>> start Rows

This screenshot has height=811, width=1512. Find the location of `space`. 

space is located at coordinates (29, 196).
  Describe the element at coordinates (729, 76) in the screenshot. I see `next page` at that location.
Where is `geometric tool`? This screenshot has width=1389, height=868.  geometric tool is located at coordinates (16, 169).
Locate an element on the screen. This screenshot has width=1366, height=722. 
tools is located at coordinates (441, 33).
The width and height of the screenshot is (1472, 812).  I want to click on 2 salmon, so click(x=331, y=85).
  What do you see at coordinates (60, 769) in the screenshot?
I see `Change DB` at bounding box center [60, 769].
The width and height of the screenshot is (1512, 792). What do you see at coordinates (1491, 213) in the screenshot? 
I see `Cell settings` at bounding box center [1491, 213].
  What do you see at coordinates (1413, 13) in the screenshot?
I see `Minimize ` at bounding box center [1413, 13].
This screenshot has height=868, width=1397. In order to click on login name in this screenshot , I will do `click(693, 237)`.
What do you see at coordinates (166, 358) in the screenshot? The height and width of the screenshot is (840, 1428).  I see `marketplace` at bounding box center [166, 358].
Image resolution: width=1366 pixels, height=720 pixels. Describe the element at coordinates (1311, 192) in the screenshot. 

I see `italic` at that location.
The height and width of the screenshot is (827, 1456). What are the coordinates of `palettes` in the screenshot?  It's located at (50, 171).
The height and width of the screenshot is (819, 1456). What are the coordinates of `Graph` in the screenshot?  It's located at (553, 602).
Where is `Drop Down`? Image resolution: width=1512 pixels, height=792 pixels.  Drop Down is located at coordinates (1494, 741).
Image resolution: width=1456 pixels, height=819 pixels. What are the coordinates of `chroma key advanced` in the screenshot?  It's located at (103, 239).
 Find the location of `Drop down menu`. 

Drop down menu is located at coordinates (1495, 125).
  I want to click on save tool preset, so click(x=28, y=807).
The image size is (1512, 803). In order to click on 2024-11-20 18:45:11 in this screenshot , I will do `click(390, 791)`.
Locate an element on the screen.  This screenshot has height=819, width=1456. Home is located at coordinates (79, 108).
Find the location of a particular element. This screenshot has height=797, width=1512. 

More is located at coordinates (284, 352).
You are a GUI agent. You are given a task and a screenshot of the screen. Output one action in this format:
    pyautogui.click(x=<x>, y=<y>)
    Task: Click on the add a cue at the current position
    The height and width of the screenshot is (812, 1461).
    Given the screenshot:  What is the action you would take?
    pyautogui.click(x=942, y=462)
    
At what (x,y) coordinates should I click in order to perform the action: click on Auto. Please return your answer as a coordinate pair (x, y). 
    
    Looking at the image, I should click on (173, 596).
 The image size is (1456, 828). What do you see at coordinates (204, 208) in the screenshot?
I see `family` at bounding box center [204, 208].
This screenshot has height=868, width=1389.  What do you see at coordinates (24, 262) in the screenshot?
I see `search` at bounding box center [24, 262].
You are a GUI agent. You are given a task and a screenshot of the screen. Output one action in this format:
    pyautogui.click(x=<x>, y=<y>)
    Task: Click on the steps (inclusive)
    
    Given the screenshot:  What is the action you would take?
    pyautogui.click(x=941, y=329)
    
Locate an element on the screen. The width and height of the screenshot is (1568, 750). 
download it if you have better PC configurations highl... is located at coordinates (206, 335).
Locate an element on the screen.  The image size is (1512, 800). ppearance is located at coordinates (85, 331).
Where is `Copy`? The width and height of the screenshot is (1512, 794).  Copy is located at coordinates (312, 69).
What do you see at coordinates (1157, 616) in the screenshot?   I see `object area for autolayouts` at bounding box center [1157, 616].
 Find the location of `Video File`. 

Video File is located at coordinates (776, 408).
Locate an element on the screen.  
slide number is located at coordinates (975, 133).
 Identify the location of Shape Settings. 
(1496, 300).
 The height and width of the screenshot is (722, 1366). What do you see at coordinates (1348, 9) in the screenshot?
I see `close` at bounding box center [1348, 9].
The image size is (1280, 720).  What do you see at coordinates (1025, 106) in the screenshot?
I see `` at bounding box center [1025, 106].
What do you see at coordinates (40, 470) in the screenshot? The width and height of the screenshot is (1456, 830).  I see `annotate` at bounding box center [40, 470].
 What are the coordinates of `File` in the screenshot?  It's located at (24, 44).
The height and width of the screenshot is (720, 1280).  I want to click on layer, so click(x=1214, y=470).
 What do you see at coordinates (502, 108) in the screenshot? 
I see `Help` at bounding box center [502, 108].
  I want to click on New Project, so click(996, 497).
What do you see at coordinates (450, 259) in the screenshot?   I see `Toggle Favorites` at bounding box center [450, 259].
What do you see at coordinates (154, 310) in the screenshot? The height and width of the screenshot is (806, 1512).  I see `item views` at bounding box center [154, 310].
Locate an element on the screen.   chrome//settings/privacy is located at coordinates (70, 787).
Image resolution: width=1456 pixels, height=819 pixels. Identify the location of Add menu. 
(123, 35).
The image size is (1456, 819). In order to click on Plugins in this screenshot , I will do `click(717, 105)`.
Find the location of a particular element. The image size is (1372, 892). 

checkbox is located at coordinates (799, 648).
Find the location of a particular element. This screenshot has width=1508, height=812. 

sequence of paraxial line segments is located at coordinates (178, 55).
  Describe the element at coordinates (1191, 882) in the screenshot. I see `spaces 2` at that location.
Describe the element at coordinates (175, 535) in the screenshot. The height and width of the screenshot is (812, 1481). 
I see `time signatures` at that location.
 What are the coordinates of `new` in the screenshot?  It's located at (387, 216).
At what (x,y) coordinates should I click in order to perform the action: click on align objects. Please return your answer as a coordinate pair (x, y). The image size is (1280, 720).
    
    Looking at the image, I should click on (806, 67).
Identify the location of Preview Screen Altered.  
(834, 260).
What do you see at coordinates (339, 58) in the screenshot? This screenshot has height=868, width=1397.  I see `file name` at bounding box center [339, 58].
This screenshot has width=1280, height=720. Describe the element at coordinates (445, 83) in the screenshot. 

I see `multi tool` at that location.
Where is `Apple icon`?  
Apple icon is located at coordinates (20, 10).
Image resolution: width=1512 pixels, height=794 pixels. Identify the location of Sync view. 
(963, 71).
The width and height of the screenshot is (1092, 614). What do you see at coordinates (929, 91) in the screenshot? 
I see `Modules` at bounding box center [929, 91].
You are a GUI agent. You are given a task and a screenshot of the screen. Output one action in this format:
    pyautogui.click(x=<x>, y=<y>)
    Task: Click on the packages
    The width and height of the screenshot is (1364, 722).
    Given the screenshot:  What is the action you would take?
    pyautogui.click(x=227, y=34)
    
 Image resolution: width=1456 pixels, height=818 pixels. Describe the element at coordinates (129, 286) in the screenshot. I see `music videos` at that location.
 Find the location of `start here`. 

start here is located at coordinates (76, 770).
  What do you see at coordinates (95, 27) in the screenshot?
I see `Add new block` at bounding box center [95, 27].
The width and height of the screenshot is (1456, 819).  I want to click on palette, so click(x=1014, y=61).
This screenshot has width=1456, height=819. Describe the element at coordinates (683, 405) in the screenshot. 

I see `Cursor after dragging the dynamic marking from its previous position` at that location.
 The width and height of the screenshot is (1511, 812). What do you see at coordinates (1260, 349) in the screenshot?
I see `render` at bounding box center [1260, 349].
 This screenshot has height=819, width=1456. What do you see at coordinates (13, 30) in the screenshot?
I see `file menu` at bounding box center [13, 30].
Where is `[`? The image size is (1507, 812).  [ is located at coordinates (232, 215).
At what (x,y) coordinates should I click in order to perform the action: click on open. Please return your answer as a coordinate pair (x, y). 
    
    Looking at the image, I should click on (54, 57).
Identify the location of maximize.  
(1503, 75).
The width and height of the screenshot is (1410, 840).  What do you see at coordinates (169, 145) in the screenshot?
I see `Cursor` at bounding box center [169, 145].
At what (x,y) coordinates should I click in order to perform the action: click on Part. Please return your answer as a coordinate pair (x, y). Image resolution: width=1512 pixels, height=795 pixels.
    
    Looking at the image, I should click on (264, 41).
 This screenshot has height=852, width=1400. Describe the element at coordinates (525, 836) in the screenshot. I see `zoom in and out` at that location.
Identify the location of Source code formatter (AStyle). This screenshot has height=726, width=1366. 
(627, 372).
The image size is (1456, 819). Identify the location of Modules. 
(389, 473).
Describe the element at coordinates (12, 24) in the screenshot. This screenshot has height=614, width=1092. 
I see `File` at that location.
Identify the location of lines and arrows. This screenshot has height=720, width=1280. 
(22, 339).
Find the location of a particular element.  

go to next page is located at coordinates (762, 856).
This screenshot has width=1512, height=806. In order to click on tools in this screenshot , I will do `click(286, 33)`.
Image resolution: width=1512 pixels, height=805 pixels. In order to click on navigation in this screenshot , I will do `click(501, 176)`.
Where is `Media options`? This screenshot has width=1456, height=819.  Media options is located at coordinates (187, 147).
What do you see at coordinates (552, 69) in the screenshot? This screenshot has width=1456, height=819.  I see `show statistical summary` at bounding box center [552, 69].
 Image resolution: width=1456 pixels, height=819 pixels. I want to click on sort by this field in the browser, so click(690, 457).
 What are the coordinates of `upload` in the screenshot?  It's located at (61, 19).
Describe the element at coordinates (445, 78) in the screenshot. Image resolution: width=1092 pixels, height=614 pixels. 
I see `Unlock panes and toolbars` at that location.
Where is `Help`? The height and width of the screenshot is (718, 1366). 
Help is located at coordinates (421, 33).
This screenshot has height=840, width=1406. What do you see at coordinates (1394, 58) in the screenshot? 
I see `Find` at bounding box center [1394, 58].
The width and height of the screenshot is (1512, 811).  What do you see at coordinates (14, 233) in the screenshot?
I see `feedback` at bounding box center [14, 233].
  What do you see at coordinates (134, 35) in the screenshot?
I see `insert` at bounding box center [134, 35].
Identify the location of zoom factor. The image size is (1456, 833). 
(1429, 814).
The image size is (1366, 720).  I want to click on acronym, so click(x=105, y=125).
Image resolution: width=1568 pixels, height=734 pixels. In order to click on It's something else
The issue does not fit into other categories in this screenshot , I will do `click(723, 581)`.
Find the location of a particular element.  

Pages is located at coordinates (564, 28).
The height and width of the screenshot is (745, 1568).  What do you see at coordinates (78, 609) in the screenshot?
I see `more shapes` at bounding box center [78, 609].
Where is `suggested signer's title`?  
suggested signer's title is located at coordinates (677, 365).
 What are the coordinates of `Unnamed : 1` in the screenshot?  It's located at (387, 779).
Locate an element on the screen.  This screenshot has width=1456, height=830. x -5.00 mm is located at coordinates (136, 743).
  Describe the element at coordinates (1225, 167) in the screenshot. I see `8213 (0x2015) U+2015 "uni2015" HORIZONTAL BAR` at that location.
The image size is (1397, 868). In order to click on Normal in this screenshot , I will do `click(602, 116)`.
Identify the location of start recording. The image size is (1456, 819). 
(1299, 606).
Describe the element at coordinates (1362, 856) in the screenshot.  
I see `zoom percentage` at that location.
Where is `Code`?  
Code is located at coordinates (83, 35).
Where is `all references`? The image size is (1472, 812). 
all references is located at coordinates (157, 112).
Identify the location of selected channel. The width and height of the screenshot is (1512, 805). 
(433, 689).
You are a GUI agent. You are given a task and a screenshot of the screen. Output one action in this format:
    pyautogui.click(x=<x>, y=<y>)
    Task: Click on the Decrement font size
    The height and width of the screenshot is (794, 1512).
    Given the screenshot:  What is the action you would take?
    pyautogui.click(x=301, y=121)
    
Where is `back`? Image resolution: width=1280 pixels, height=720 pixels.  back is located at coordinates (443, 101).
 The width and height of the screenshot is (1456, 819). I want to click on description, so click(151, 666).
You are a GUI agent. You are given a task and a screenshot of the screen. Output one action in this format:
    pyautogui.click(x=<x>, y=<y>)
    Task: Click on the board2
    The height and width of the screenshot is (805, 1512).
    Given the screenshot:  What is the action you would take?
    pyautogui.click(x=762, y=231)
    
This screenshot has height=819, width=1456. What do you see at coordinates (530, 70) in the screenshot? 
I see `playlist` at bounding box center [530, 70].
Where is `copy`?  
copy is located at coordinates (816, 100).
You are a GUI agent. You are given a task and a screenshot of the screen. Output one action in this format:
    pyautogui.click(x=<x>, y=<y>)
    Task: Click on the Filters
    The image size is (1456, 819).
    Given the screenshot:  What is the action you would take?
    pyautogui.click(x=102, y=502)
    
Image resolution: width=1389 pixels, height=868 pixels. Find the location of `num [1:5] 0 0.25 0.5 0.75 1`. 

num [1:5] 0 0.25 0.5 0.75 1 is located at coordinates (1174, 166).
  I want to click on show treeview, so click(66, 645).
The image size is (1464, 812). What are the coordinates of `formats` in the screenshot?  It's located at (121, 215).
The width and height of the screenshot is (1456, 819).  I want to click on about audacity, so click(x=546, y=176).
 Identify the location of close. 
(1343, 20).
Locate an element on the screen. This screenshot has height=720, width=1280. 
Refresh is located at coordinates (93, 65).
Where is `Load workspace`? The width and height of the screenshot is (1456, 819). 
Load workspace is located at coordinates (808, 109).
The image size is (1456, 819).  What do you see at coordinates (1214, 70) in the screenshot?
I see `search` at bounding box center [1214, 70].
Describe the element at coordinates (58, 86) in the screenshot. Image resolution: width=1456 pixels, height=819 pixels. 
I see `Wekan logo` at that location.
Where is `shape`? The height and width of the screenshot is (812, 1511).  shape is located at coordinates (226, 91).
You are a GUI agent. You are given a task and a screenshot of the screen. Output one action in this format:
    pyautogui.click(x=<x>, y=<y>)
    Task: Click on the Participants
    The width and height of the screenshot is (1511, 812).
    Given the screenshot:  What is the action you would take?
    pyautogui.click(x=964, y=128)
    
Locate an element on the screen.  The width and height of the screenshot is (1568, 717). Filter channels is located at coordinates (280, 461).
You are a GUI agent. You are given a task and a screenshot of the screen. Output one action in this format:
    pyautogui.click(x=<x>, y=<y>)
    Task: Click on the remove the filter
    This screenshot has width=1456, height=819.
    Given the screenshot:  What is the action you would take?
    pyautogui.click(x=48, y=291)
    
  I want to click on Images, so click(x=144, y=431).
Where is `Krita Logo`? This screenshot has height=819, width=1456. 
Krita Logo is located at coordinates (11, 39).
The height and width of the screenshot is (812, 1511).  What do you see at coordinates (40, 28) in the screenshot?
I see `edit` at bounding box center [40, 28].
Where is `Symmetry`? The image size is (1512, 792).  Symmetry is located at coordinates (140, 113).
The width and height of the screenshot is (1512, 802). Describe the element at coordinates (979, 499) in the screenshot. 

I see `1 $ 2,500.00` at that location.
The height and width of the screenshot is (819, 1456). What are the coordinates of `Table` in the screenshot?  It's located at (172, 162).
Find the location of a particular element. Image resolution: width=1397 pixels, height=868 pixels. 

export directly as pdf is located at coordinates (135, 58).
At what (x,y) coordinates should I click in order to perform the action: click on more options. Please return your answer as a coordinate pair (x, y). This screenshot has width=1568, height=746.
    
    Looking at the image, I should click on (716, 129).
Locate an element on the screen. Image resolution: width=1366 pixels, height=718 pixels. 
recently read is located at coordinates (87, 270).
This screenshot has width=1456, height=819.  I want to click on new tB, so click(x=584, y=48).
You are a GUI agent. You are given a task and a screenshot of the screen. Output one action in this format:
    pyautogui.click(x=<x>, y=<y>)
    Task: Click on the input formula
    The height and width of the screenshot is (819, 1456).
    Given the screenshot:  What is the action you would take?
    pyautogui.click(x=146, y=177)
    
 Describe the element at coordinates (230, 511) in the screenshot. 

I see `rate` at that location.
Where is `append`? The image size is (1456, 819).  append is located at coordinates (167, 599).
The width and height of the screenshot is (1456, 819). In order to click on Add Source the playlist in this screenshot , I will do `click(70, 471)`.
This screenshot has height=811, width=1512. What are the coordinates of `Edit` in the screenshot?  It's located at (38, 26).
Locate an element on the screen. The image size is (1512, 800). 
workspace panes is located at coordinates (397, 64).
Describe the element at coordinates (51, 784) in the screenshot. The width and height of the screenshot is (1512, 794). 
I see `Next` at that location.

>> end Rows

— Aim of the task —
Switch "coordinates" to "position" in the rows from the line that has "What do you see at coordinates (40, 470)" through the line that has "at (24, 44).", and give those rows again with everything else unchanged.

— Exercise response —
What do you see at position (40, 470) in the screenshot? The width and height of the screenshot is (1456, 830).  I see `annotate` at bounding box center [40, 470].
 What are the position of `File` in the screenshot?  It's located at (24, 44).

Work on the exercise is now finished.